Tea that has come straight from a hose spiggot.

Have you tried spighthe yet?! It's not very tasty, but I hear it has a lot of minerals.

sockettu!

Sockettu (v, exclamation)

Screamed out in the course of a fight.  Meaning to punch.

Bitch! You best look out!  I'm gonna sockettu you!

badumtaaaaaaaaaaa

Sunday, February 1, 2009

Zonstrap

Zonstrap (n)

The crazy little straps one finds on leiterhosen.  But only if they are embellished with the Von Trap children of "the sound of music" fame.

My, what lovely collector Zonstraps you have!  I love Switzerland, Yaaaah!

edunocolate

edunocolate (v)

The action of educating someone on how to inoculate baby rabbits while also collating manuals.

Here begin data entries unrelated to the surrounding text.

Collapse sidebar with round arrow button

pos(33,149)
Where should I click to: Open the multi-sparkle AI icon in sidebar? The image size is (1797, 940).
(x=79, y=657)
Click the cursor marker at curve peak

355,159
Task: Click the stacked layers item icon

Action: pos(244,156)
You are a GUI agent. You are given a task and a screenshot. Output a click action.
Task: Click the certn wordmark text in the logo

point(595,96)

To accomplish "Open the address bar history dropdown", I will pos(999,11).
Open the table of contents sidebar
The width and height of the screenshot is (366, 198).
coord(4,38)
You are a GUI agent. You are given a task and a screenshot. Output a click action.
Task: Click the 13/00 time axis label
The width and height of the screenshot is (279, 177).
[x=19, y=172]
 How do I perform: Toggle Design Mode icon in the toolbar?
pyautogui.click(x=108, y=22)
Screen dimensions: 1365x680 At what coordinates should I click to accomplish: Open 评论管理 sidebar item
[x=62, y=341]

It's a very specific word.

ednesh

ednesh (n)

An indian dish.  Made of absolute deliciousness.

berib

Berib (v/adjective)

The act of putting ribs on oneself.  Kind of like when you put on glasses and someone says you're bespectacled.

Hey! Berib yourself!... My you're beribbed today.

enersh

enersh: n

The cool new way that the kids these days are saying "inertia."

ex:  Wow, like today in physics we totally learned a lot about enersh.  I hope that Tommy asks me to prom.  We'd have MAD enersh on the dance floor.  Shawty's gonna get low low low low.

(oh dear god.  I am losing it)


fruto

Fruto: n.

Someone who is well-versed in fruits. 

similar words include: wino... and... ok, there's only one similar word.

ex:  Man, I never knew that Sam was such a fruto! She really knows her bananas!

(wait, I think that innuendo just gave me an alternate definition...)

Yasion

Yasion: n.
['Yaz-ee-yawn]

A new birth control pill (from the makers of yazmin) that causes you to yawn.  For all those ladies who only like sex when they're sleepy.